In this case, there are two subsequences "converging" to $\left[0,1\right]$ and $[0,2]$. These intervals $\left[0,1\right]$ and $\left[0,2\right]$ are the $\liminf$ and $\limsup$.

Definition of $\limsup$ and $\liminf$

One way to motivate this definition of $\liminf$ and $\limsup$ is the following. When a sequence of sets is increasing (that is, $A_{n+1}\supset A_n$), the "limit" of the sequence is intuitively the union of all sets: $\mbox{''lim''}A_n=\bigcup_n A_n$ (because if an element is in at lease one set of the sequence, it is also in all subsequent sets). When the sequence is decreasing ($A_{n+1}\subset A_n$), the limit is the intersection of all sets: $\bigcap_n A_n$ (if one elements fails to be inside one set, it will fail to be in all subsequent sets).

Now, the sequence $S_k=\bigcap_{n\geq k} A_n$ is always increasing. Is is some kind of "reverse disacumulation": $S_k$ is the set of "all elements that are inside $A_k$ and $A_{k+1}$ and ...". What we gain by considering the $S_k$ sequence is that if an element fails to be, say, in $A_3$ and $A_7$, but it is in all other $A_n$ for $n\neq3 \mbox{ or } 7$, then this element will make it into $S_8$ (and into all other $S_k$ for $k\geq 8$, since the $S_k$ are increasing).

Since the $S_k$ are increasing, we want to take its union: $$S = \bigcup_k S_k = \bigcup_k \bigcap_{n\geq k} A_n$$ and call it some kind of limit. We call it the inferior limit because it is very restrictive: for an element to be in it, it has to be in all of the $A_k$ (except at most some finite number, like the $A_3$ and $A_7$ in the example above)
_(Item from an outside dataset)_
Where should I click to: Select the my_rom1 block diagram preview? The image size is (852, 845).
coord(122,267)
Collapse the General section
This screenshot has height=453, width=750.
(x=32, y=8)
As for the superior limit, we can define the always-decreasing sequence $T_k=\bigcup_{n\geq k} A_n$. Here, $T_k$ is the set of all elements that belong to some $A_n$ with $n\geq k$. If an element belongs to only a few (finite number of) $A_n$, say, $A_5$ and $A_9$, it won't make it into $T_{10}$. Why? Well, because $T_{10}$ is the set of elements that appear somewhere from $A_{10}$ onwards. This element will never appear again, in any $T_k$ with $k\geq 10$ -- that's why the $T_k$ are decreasing. Since the $T_k$ are decreasing, we can take its' intersection: $$\bigcap_k T_k = \bigcap_k \bigcup_{n\geq k} A_n$$ and call it the superior limit.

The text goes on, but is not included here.